If you’re past-due on your child support payments, you’re not alone: millions of parents in America are behind on child support according to the U.S. Census Bureau.While some of these cases are parents who are neglecting their responsibility to support their child, not all of them are. However, financially hard times happen and can put a parent in a position where they can’t afford the high cost of child support. In some situations, parents are losing 35% or more of their take home pay to child support payments.
So, what happens if you simply stop paying? Typically, you’ll be found in contempt of court and interest will accrue as your outstanding balance grows. Failure to pay child support could result in automatic garnishing of your wages or worse – jail time. A judge can also take away your driver’s license as well as any other professional licenses you carry. In some cases, you could also lose your vehicle, tax return, and even your property.
What You Should Do If You’re Behind on Child Support
If you’re behind and can’t afford payments, it’s important that you communicate through the proper channels.
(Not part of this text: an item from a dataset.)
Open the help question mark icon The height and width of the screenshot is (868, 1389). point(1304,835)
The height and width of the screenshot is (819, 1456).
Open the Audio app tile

While you can talk with the recipient of your support and ask if they’re willing to agree to a reduction, you’ll still need to formally change the child support obligation through the court system for the new support amount to be recognized by law. If the recipient isn’t willing to work with you, then you need to file a Motion with the court. Before going to hearing, make sure you have a family law attorney on your side as well as adequate documentation that explains your inability to pay. For example, documentation like doctor’s notes and employment history can help show the judge that you’re doing your best. This goes a long way with most judges.
Regardless of why you’re unable to pay, it’s important that you address your delinquency with the court instead of allowing a balance to accrue. Once the support accrues, that balance will not be reduced. You must be proactive, otherwise your situation will become much worse and there is only so much a judge can do to assist you. You want the judge to look upon your situation favorably.